@memberjunction/ai-vectors
v5.22.0
Published
MemberJunction: AI Vectors Module
Keywords
Readme
@memberjunction/ai-vectors
Core foundation package for vector operations in MemberJunction. Provides text processing utilities (chunking, extraction), base classes for vectorization pipelines, and interfaces for embedding providers and vector databases.
Installation
npm install @memberjunction/ai-vectorsWhat's Included
| Export | Type | Purpose |
|---|---|---|
| TextChunker | Class | Token-aware text splitting with sentence, paragraph, and fixed strategies |
| TextExtractor | Class | HTML stripping, entity decoding, MIME-type routing, token truncation |
| VectorBase | Class | Base class providing RunView, Metadata, AIEngine integration for subclasses |
| IEmbedding | Interface | Contract for single and batch text embedding generation |
| IVectorDatabase | Interface | Contract for vector database management (create/delete/list indexes) |
| IVectorIndex | Interface | Contract for CRUD operations on vector records within an index |
| ChunkTextParams | Type | Configuration for TextChunker.ChunkText() |
| TextChunk | Type | Output chunk with text, offsets, token count, and index |
| PageRecordsParams | Type | Paginated entity record retrieval configuration |
Architecture
graph TD
subgraph Core["@memberjunction/ai-vectors"]
TC["TextChunker"]
TE["TextExtractor"]
VB["VectorBase"]
IE["IEmbedding"]
IVD["IVectorDatabase"]
IVI["IVectorIndex"]
end
subgraph MJCore["MemberJunction Core"]
MD["Metadata"]
RV["RunView"]
BE["BaseEntity"]
end
subgraph AIEngine["AI Engine"]
AIM["AIEngine.Instance"]
MOD["Embedding Models"]
VDB["Vector Databases"]
end
subgraph Consumers["Consumer Packages"]
SYNC["ai-vector-sync"]
DUPE["ai-vector-dupe"]
end
VB --> MD
VB --> RV
VB --> BE
VB --> AIM
AIM --> MOD
AIM --> VDB
SYNC --> VB
SYNC --> TC
SYNC --> TE
DUPE --> VB
style Core fill:#2d6a9f,stroke:#1a4971,color:#fff
style MJCore fill:#2d8659,stroke:#1a5c3a,color:#fff
style AIEngine fill:#b8762f,stroke:#8a5722,color:#fff
style Consumers fill:#7c5295,stroke:#563a6b,color:#fffTextChunker
Token-aware text splitting that respects natural language boundaries. All methods are static.
Strategies
| Strategy | Splits On | Best For |
|---|---|---|
| sentence | Sentence-ending punctuation (. ! ?) | Prose, articles, descriptions |
| paragraph | Double newlines (\n\n) | Structured documents, Markdown, reports |
| fixed | Whitespace boundaries at the character limit | Logs, code, unstructured data |
Basic Usage
import { TextChunker, ChunkTextParams, TextChunk } from '@memberjunction/ai-vectors';
const article = `Machine learning models require training data.

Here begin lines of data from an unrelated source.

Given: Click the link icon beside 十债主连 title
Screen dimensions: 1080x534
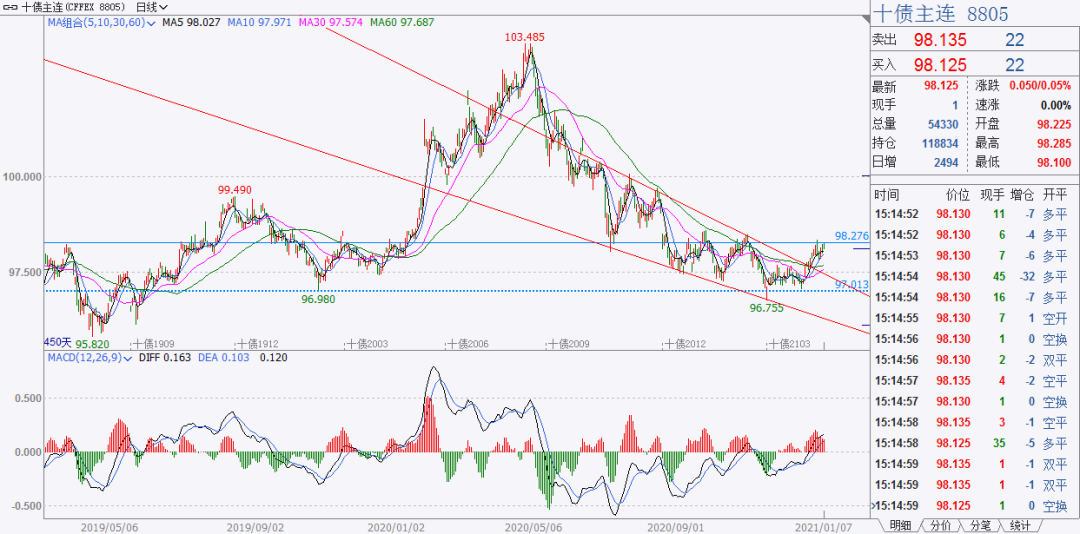Looking at the screenshot, I should [10, 6].
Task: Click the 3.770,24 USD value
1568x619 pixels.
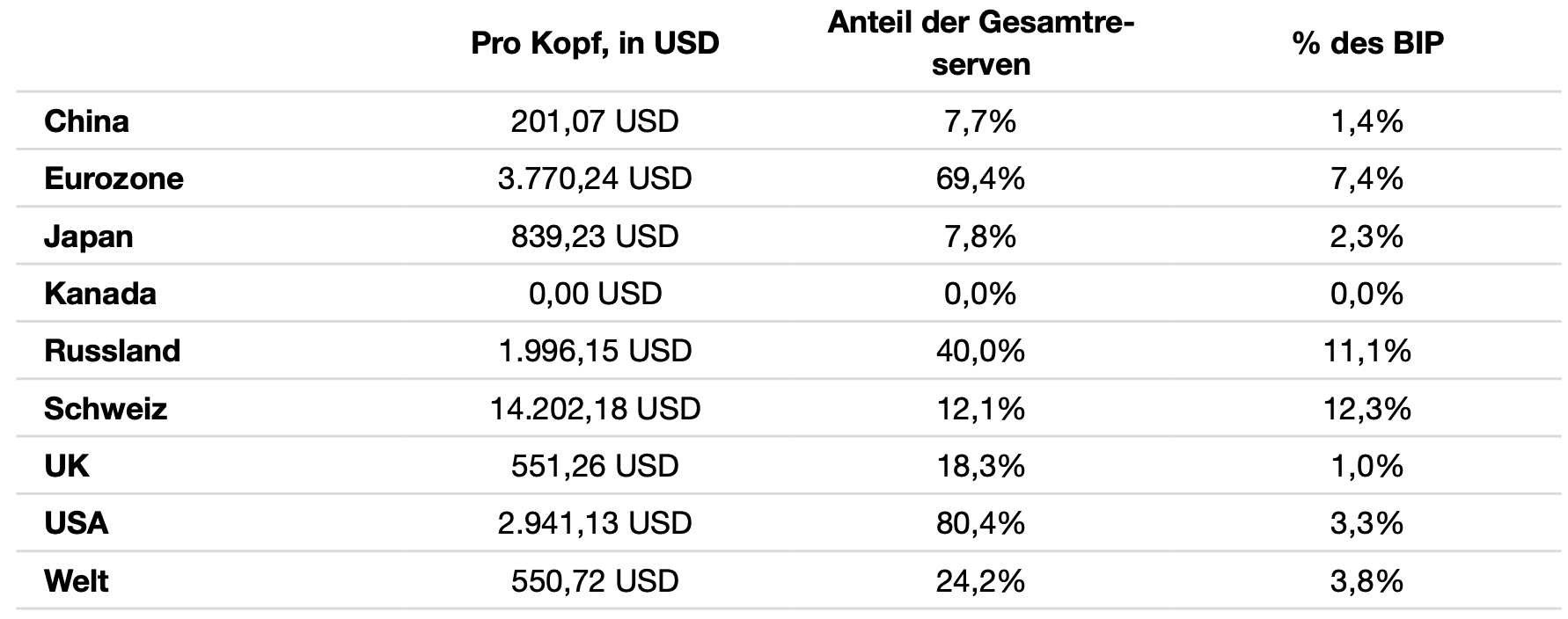Action: point(595,179)
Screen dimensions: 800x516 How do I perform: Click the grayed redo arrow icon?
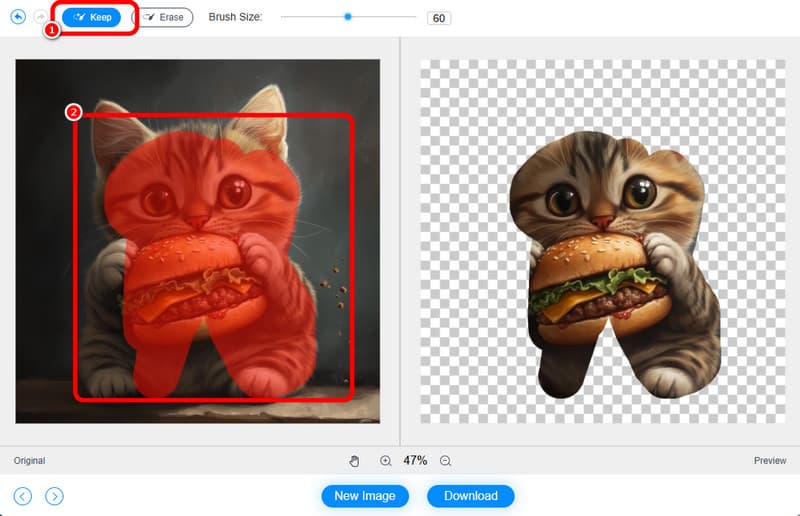tap(40, 17)
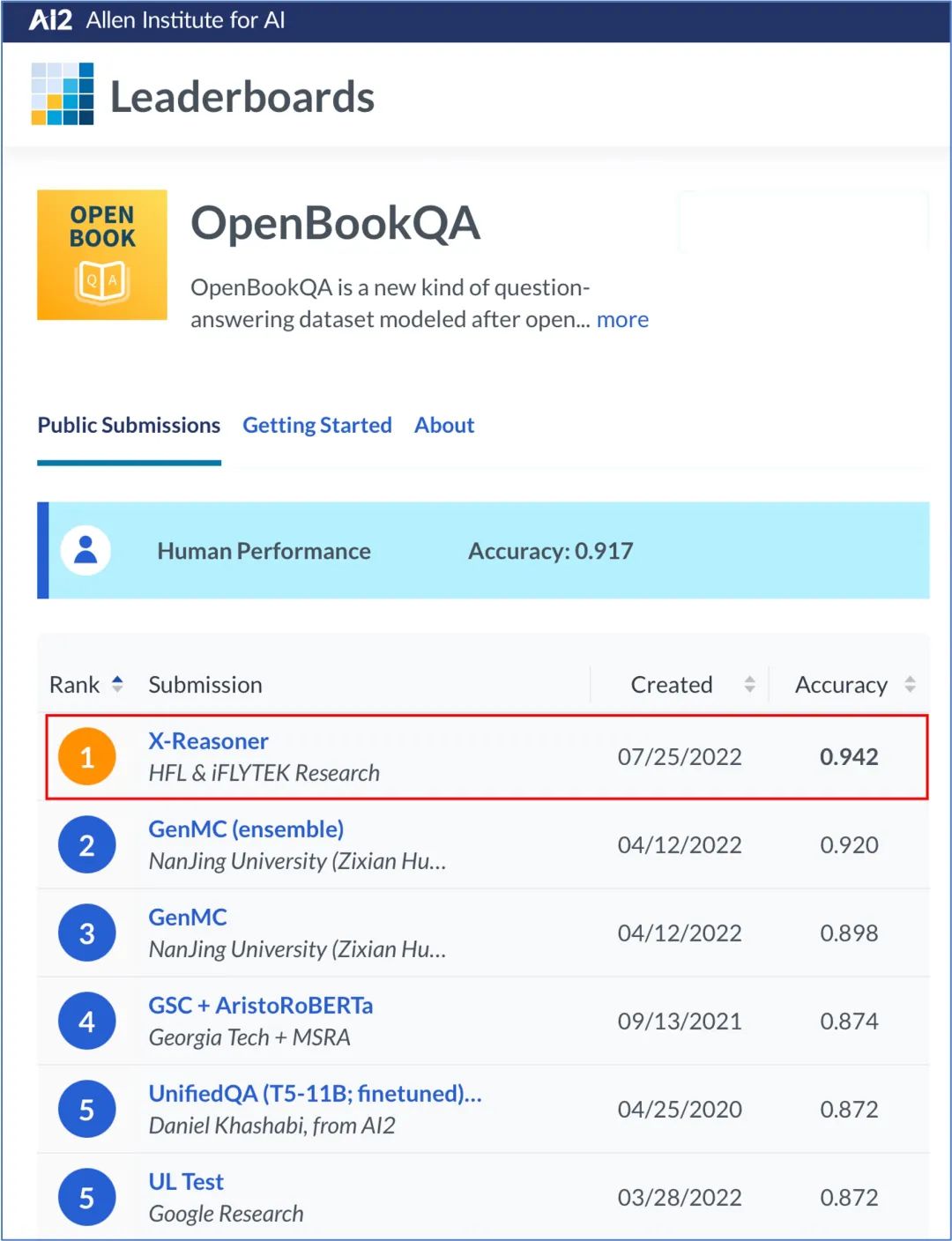Click the orange rank 1 badge
952x1241 pixels.
(x=86, y=757)
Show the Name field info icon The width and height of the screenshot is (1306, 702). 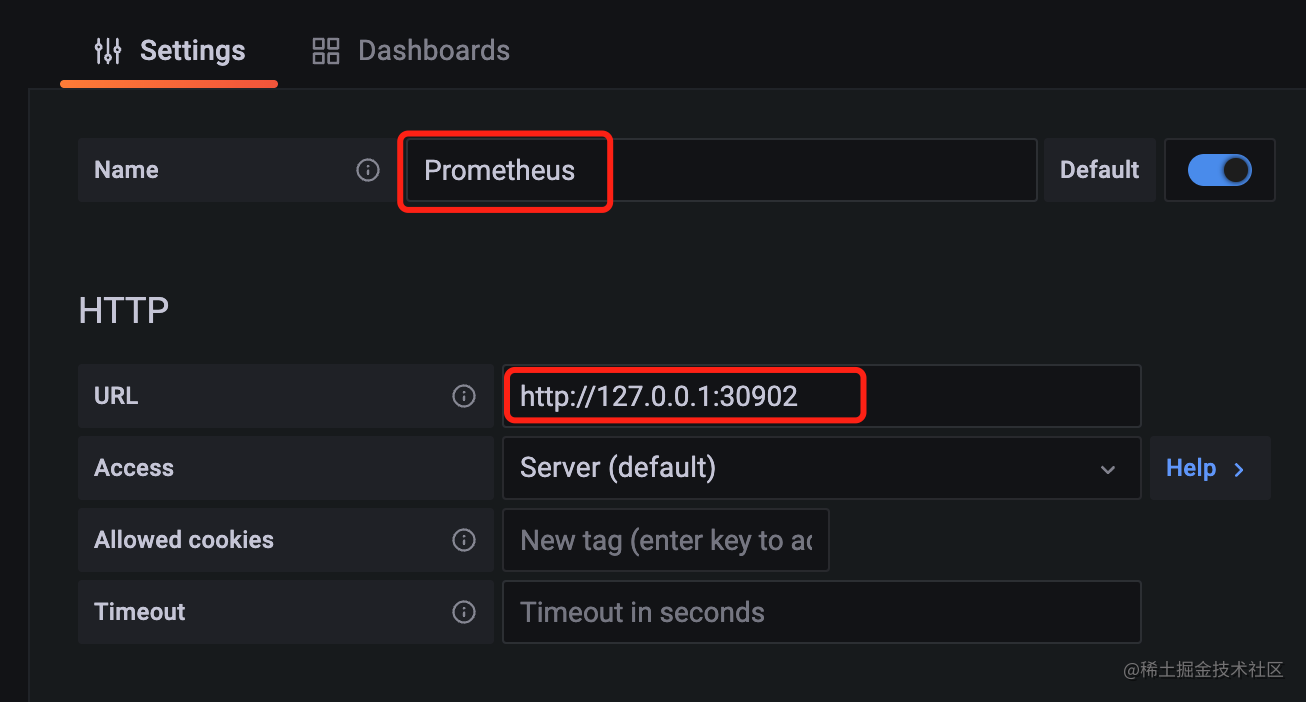[x=368, y=170]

The quality of training data directly impacts model performance.
Data preprocessing is a critical step in any ML pipeline.
Feature engineering transforms raw data into meaningful representations.
Good features can dramatically improve model accuracy.`;
// Sentence strategy (default)
const chunks: TextChunk[] = TextChunker.ChunkText({
Text: article,
MaxChunkTokens: 128,
Strategy: 'sentence'
});
for (const chunk of chunks) {
console.log(`Chunk ${chunk.Index}: ${chunk.TokenCount} tokens, offset ${chunk.StartOffset}-${chunk.EndOffset}`);
console.log(chunk.Text);
}Paragraph Strategy
const markdownDoc = `## Introduction
This document covers the architecture of our data pipeline.
It handles ingestion, transformation, and storage.
## Processing
Records are validated against schema constraints.
Invalid records are routed to a dead-letter queue.
## Storage
Processed data is stored in both relational and vector databases.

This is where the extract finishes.